The Devil's Own - Cinema's Greatest Stand-In Satans, Part 1
They're no fallen angels but judging by their wicked ways, they're as close as hell to the Devil incarnate.
The Joker, Batman (1989)
It’s often been said that James Coburn has a devilish smile, but it’s peanuts compared to the grin sported by the criminal formerly known as Jack Napier. Beneath the latex and the lunacy, Jack Nicholson conjures up perhaps his best post-Cuckoo’s Nest performances eradicating all memories of the campy Caesar Romero. Indeed, he’s so sinister, you can see why some see the legend of the Dark Knight as a biblical confrontation: the Devil as the Joker, and Jesus as Batman. Shaun Ryder might have been on to something…
Vincent Coccotti, True Romance (1993)
”I am the Antichrist,” declares Cosa Nostra enforcer Vincenzo Coccotti and who’d argue with him? Certainly not Dennis Hopper’s former cop whom Coccotti slugs and slices open in an effort to discover the whereabouts of Dennis’ wayward son Clarence. Tony Scott’s movie has a definite cartoon quality but there’s nothing two-dimensional about Christopher Walken’s Mafioso. “Tell the angels that you had never seen pure evil so singularly personified as you did in the face of the man who killed you,” he informs Hopper. Inform yourself that it’s only a movie.

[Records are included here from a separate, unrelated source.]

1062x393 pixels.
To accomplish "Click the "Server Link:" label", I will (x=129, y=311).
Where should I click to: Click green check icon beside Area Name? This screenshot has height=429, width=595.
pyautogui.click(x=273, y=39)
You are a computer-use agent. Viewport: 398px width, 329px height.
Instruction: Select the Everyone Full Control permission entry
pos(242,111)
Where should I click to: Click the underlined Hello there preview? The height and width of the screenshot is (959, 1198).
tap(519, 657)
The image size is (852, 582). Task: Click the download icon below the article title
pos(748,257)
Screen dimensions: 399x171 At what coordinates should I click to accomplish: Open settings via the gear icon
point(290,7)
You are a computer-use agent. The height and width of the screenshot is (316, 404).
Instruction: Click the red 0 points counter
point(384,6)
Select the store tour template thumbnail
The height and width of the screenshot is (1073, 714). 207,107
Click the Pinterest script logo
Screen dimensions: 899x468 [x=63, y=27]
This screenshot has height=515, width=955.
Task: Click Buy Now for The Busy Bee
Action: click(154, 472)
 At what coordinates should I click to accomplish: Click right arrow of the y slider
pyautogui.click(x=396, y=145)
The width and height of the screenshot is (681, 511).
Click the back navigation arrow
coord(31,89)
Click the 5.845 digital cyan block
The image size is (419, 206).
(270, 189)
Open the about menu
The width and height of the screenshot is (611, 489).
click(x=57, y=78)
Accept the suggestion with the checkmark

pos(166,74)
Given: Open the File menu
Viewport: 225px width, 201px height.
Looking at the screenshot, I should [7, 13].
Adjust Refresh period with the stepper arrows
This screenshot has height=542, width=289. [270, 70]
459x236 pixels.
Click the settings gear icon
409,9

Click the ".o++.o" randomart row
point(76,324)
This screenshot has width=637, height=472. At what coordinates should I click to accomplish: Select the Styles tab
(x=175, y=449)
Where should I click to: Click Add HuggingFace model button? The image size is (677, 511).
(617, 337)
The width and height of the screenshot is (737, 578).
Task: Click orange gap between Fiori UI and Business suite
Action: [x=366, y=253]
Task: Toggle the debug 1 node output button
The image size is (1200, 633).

Sergeant Barnes, Platoon (1986)
Tom Berenger has starred in so many straight-to-videos duds you’d be forgiven for forgetting that he created one of the great screen villains of the 1980s. However, scar-face Staff Sergeant Bob Barnes is more than just a big-screen rival to The Terminator, the Predator and Gordon Gecko. According to director Oliver Stone, Barnes is, in fact, the Devil locked in an epic battle with Willem Dafoe’s Christ-like stoner Sergeant Elias for the soul of Charlie Sheen’s naïve grunt, Chris. So, not a film about the Vietnam War then…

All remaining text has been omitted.